Tuesday, March 8, 2011

Deduplicating Devices Considered Harmful

In my brief report from FAST11 I mentioned that Michael Wei's presentation of his paper on erasing information from flash drives (PDF) revealed that at least one flash controller was, by default, doing block-level deduplication of data written to it. I e-mailed Michael about this, and learned that the SSD controller in question is the SandForce SF-1200. This sentence is a clue:
DuraWrite technology extends the life of the SSD over conventional controllers, by optimizing writes to the Flash memory and delivering a write amplification below 1, without complex DRAM caching requirements.
This controller is used in SSDs from, for example, Corsair, ADATA and Mushkin.

It is easy to see the attraction of this idea. Flash controllers need a block re-mapping layer, called the Flash Translation Layer (FTL) (PDF) and, by enhancing this layer to map all logical blocks written with identical data to the same underlying physical block, the number of actual writes to flash can be reduced, the life of the device improved, and the write bandwidth increased. However, it was immediately obvious to me that this posed risks for file systems. Below the fold is an explanation.
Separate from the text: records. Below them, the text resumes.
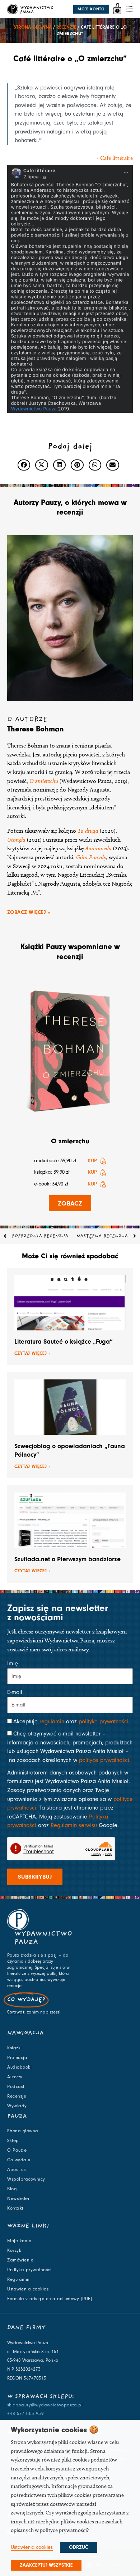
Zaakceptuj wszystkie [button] (46, 2565)
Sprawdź (15, 2012)
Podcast (15, 2086)
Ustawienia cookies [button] (32, 2547)
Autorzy (15, 2076)
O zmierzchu (70, 1141)
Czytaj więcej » (32, 1353)
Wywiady (17, 2105)
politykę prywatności (104, 1721)
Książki (14, 2047)
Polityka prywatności (29, 2269)
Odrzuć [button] (78, 2547)
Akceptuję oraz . (71, 1721)
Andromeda (98, 848)
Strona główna (33, 27)
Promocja (17, 2057)
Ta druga (88, 830)
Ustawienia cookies (27, 2289)
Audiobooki (19, 2067)
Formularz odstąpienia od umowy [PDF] (49, 2298)
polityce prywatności (104, 1760)
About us (16, 2169)
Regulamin (18, 2279)
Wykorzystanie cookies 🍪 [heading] (55, 2429)
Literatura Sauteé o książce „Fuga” (63, 1341)
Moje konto (19, 2240)
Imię (12, 1663)
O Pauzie (17, 2150)
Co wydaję (19, 2159)
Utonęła (16, 839)
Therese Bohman (35, 729)
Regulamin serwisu (74, 1825)
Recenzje (66, 27)
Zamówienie (20, 2260)
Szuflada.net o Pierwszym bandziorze (67, 1559)
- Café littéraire (115, 158)
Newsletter (18, 2198)
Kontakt (15, 2208)
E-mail (14, 1692)
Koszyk (14, 2250)
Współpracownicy (26, 2179)
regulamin (51, 1721)
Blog (12, 2188)
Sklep (13, 2140)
File systems write the same metadata to multiple logical blocks as a way of avoiding a single block failure causing massive, or in some cases total, loss of user data. An example is the superblock in UFS. Suppose you have one of these SSDs with a UFS file system on it. Each of the multiple alternate logical locations for the superblock will be mapped to the same underlying physical block. If any of the bits in this physical block goes bad, the same bit will go bad in every alternate logical superblock,

I discussed this problem with Kirk McKusick, and he with the ZFS team. In brief, that devices sometimes do this is very bad news indeed, especially for file systems such as ZFS intended to deliver the level of reliability that large file systems need.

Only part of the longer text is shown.